(Liste des tâches)
1: Résumez le document source en deux phrases.
2: Reprenez le passage du document source situé entre « Dans votre livre, vous » et « Cimetière d’Ixelles ? », bornes comprises, en renommant « livre » en « ouvrage ».

(Document source)
# # #
Danièle Zucker, spécialiste des comportements criminels: « Le viol n’est jamais un accident »
A l’occasion de la Journée internationale de lutte contre les violences faites aux femmes, le 25 novembre, Le Vif lance « Assez », un dossier spécial qui tente de décrypter ce phénomène de société et de proposer des solutions pour (enfin) y mettre fin. Première étape avec Danièle Zucker, docteur en psychologie et spécialiste des comportements criminels, qui signe un ouvrage pour mettre fin aux idées reçues sur le viol, révoltée par sa banalisation et le mépris envers les victimes.
Dans votre livre, vous évoquez la notion de consentement et le lien entre viol et alcool. Que vous inspirent les agressions sexuelles dans certains bars du quartier du Cimetière d’Ixelles ?
# # #
(Extraits de données)
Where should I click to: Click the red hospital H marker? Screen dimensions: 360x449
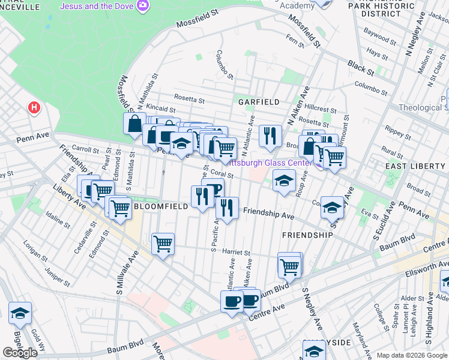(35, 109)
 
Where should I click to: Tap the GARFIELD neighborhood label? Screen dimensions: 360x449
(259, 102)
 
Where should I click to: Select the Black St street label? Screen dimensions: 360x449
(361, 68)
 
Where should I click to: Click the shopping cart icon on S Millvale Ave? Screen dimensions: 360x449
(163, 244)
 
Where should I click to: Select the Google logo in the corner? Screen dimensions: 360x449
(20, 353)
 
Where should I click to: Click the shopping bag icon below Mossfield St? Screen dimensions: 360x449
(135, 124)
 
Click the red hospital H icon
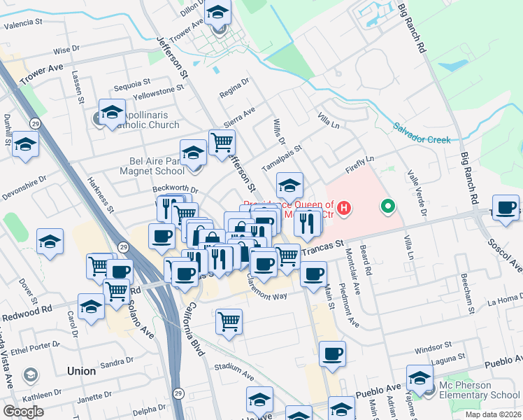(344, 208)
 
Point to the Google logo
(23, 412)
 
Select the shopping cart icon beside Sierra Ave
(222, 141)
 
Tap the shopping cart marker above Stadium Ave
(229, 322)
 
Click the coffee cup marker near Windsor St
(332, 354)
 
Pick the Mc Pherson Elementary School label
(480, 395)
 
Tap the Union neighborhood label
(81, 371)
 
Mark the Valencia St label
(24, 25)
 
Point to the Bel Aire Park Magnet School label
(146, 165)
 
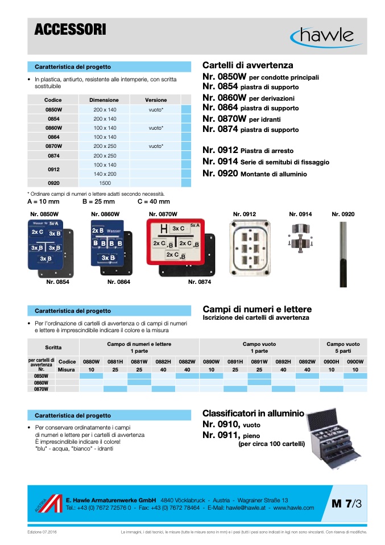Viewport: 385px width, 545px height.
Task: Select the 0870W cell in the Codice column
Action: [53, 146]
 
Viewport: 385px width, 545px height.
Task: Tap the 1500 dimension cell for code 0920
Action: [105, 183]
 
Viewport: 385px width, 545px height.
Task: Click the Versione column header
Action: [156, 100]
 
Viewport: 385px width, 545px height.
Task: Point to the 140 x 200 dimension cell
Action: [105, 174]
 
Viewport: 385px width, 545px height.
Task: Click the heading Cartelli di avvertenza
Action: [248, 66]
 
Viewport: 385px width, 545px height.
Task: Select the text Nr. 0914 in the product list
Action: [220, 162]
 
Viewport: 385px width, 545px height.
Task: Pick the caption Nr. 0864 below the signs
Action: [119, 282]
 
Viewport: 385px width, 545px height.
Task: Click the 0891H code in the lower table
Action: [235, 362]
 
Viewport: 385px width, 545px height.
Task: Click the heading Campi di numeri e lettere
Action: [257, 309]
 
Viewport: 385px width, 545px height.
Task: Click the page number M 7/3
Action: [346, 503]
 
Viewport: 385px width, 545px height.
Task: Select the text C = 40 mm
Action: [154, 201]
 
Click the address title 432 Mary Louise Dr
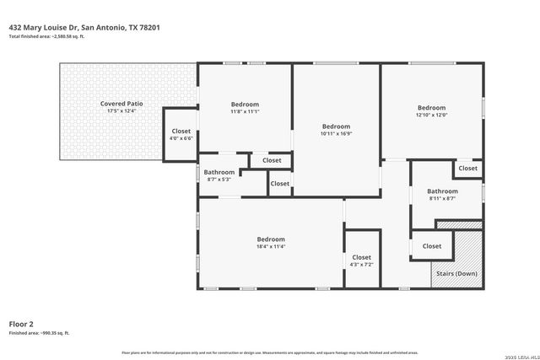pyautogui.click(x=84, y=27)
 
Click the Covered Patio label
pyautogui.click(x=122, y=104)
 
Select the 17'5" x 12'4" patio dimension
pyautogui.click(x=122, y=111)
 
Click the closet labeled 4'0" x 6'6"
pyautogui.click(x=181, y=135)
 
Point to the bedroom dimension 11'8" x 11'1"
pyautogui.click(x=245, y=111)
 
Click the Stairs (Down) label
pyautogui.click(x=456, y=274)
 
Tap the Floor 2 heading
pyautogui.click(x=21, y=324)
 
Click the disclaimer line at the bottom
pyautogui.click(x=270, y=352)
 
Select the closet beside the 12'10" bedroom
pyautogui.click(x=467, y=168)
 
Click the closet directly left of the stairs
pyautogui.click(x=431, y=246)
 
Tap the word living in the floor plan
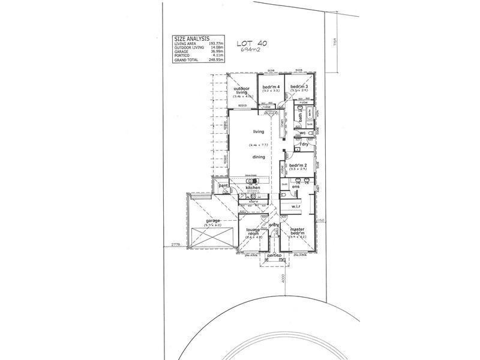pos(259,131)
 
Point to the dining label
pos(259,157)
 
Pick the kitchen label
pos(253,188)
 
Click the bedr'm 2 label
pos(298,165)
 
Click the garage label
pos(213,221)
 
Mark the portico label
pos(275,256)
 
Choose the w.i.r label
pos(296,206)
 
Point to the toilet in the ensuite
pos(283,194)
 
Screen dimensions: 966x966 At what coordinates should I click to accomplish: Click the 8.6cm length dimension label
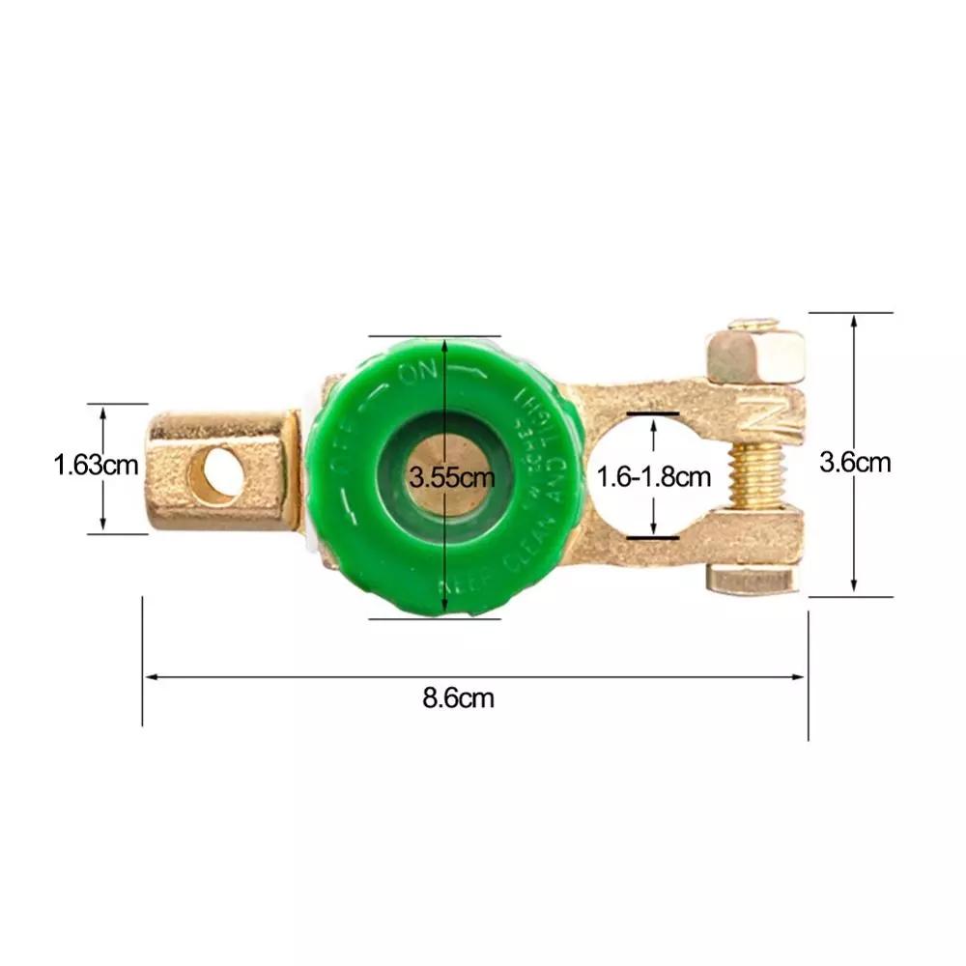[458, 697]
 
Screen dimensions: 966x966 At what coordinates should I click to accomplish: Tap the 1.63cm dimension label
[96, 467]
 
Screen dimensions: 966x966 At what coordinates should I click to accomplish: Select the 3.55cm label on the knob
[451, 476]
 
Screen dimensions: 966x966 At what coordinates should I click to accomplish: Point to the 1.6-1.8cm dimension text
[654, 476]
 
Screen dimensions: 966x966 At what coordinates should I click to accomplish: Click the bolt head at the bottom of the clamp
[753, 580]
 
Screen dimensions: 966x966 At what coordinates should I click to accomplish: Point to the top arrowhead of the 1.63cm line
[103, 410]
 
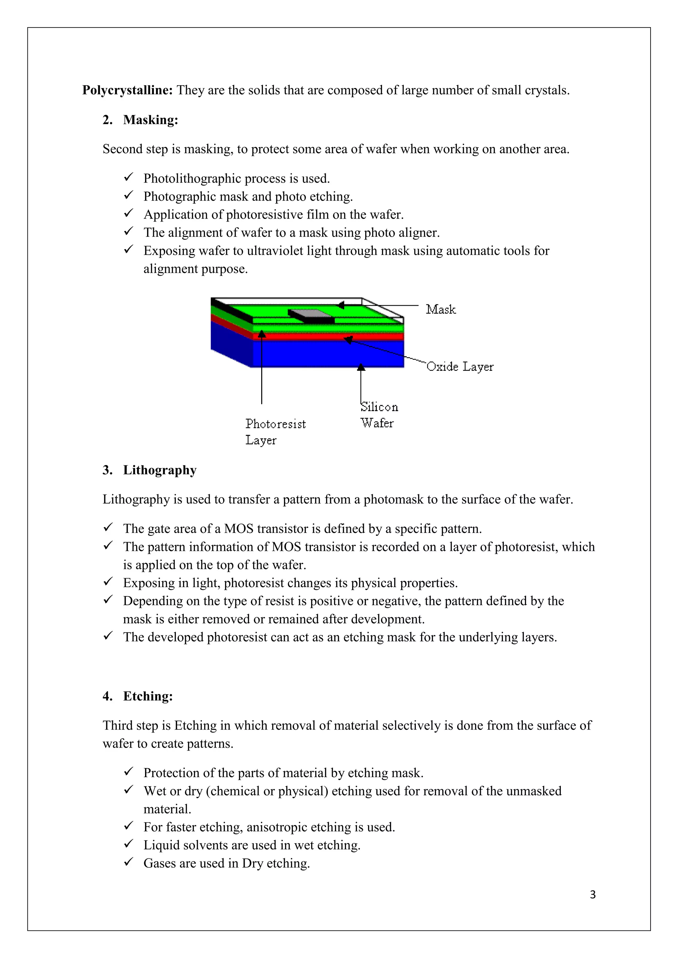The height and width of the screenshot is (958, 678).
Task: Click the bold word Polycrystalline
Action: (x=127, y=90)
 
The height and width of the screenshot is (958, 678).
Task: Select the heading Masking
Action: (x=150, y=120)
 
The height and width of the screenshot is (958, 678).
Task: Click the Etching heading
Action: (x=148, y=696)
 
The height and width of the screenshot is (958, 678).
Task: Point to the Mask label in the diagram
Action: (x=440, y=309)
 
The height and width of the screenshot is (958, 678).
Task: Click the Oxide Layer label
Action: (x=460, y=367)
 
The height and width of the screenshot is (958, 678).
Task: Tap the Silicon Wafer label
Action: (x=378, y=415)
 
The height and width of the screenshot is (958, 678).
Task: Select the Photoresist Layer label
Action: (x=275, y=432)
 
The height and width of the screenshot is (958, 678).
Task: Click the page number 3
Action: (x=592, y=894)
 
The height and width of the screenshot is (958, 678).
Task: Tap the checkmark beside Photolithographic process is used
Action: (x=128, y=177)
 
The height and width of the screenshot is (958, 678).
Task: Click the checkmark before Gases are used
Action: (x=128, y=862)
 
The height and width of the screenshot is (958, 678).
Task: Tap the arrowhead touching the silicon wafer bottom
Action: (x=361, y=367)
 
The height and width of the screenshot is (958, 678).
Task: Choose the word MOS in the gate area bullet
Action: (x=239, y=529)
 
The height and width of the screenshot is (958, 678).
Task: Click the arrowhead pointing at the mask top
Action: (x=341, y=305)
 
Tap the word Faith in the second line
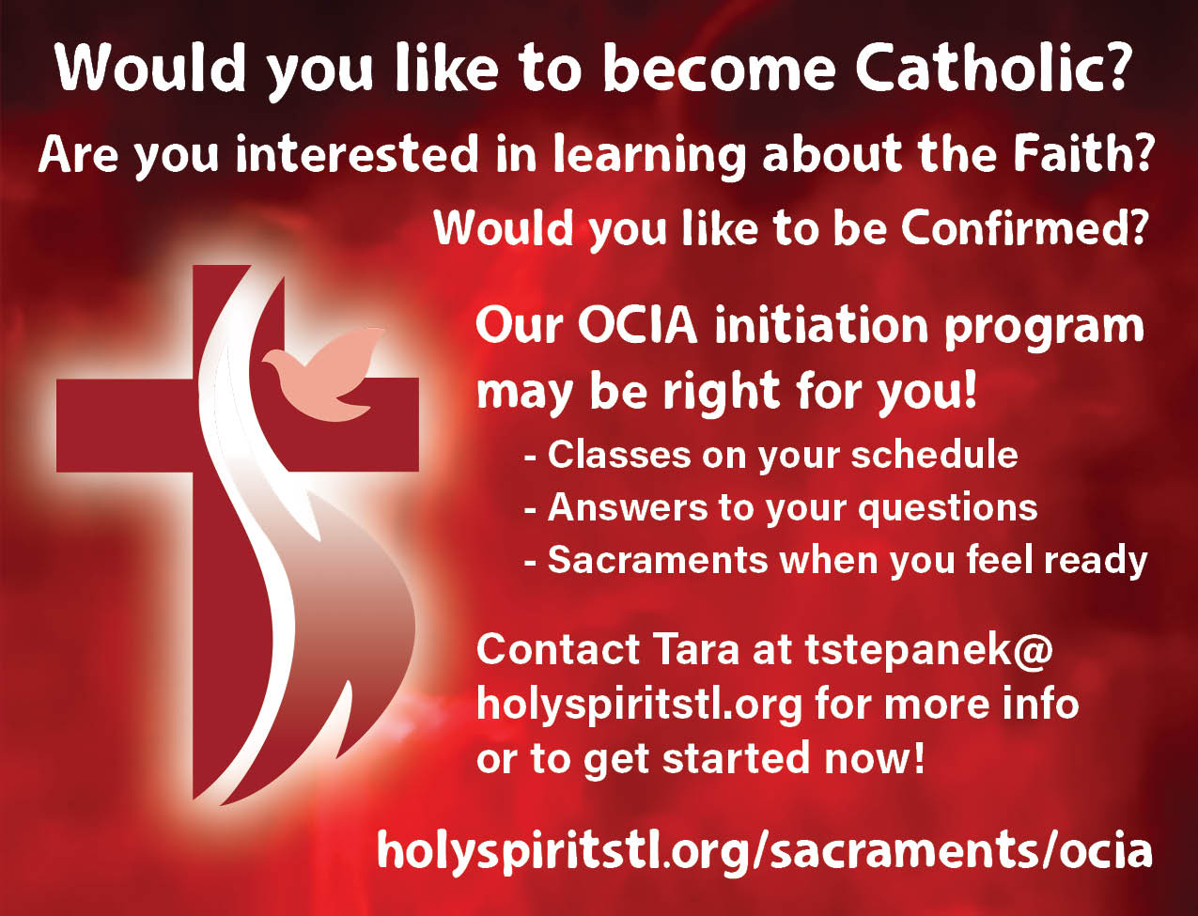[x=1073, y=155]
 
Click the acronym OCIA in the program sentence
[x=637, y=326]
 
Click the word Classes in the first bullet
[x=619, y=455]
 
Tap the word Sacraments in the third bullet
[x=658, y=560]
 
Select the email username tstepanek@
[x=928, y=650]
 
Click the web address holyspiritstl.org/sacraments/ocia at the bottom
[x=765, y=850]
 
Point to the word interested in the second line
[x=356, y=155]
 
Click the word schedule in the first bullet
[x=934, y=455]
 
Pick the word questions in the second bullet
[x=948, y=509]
# # #
(Les solutions)
1: À l'occasion de la Journée internationale de lutte contre les violences faites aux femmes, le 25 novembre, Le Vif lance « Assez », un dossier spécial qui ouvre sur un entretien avec Danièle Zucker, docteur en psychologie et spécialiste des comportements criminels. Révoltée par la banalisation du viol et le mépris envers les victimes, elle signe un ouvrage pour mettre fin aux idées reçues sur le viol.

2:
Dans votre ouvrage, vous évoquez la notion de consentement et le lien entre viol et alcool. Que vous inspirent les agressions sexuelles dans certains bars du quartier du Cimetière d’Ixelles ?